Впрочем, до коней было еще далеко. Мы подъезжали к моему бывшему дому, и я чуяла свежую гарь и видела почерневший, пугающий остов. Провалы окон, обвалившаяся крыша, дом был словно продавленная обувная коробка — и чья-то могила. Вокруг дома ходили крестьяне — не мои, пришлые, и что-то собирали в кучи под присмотром Федота. Рассмотрела я и фигуру урядника, а вот Кузьмы нигде не было видно. Я вспомнила, в каком состоянии был сам Евгений Дмитриевич после того, как применил магию золотой ленты, и догадывалась, что Кузьме пришлось тоже несладко.
— Преблагой хранит вас, Елизавета Григорьевна, — покачал головой урядник, подавая мне руку, чтобы помочь спуститься с повозки.
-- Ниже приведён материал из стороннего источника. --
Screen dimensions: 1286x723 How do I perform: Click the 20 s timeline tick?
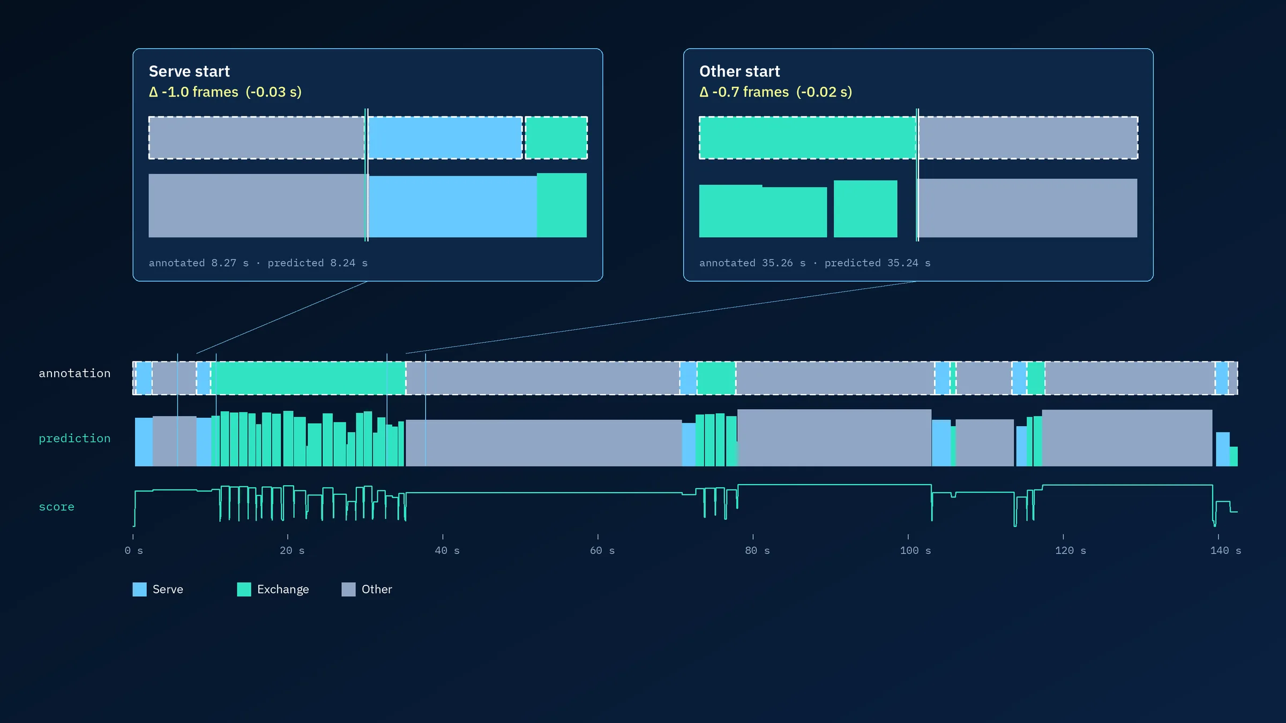tap(288, 537)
Брат Афанасий остался сидеть. — Как вы… Не иначе как чудом спаслись.
— Да что, — проворчал Федот, оглядываясь, — там, барин, и Анна проснулась, а то и Кузьма? Как оно полыхнуло-то враз!
Я раздраженно махнула на него рукой и повернулась к Евгению Дмитриевичу. Нет, на первый взгляд он был достаточно бодр, но поспешных выводов я в тот момент не делала.
— Что Кузьма? — спросила я надтреснутым голосом. — Неужто виновен?
Я была готова ко всему. К поджогу, к убийству. Сколько людей уже обернулись не теми, кем мне казались? Главное: зачем, почему? Какой в этом всем смысл? Я не сомневалась ни на секунду, что крестьяне в это время — да, наверное, вплоть до начала двадцатого века, если брать за исходную точку мою прежнюю реальность — прекрасно знали, как убрать лишнего человека, не вызывая ни у кого подозрений. Подушка, плотная ткань, и следов никаких, почти никаких, кто сообразит, как искать и на что обратить внимание, когда криминалистика не то что в зародыше — ее не существует? Так сложно, запутано: нож, а затем поджог. У Кузьмы имелась куртка…
— Пойдем, — я кивнула на обгорелые останки дома. — Расскажете мне, покажете. Я хочу знать. — И, не дожидаясь, пока урядник очухается, быстро пошла к крыльцу. Евгений Дмитриевич нагнал меня и крепко схватил за локоть.
— Вы с ума сошли! — воскликнул он. — Елизавета Григорьевна, там опасно!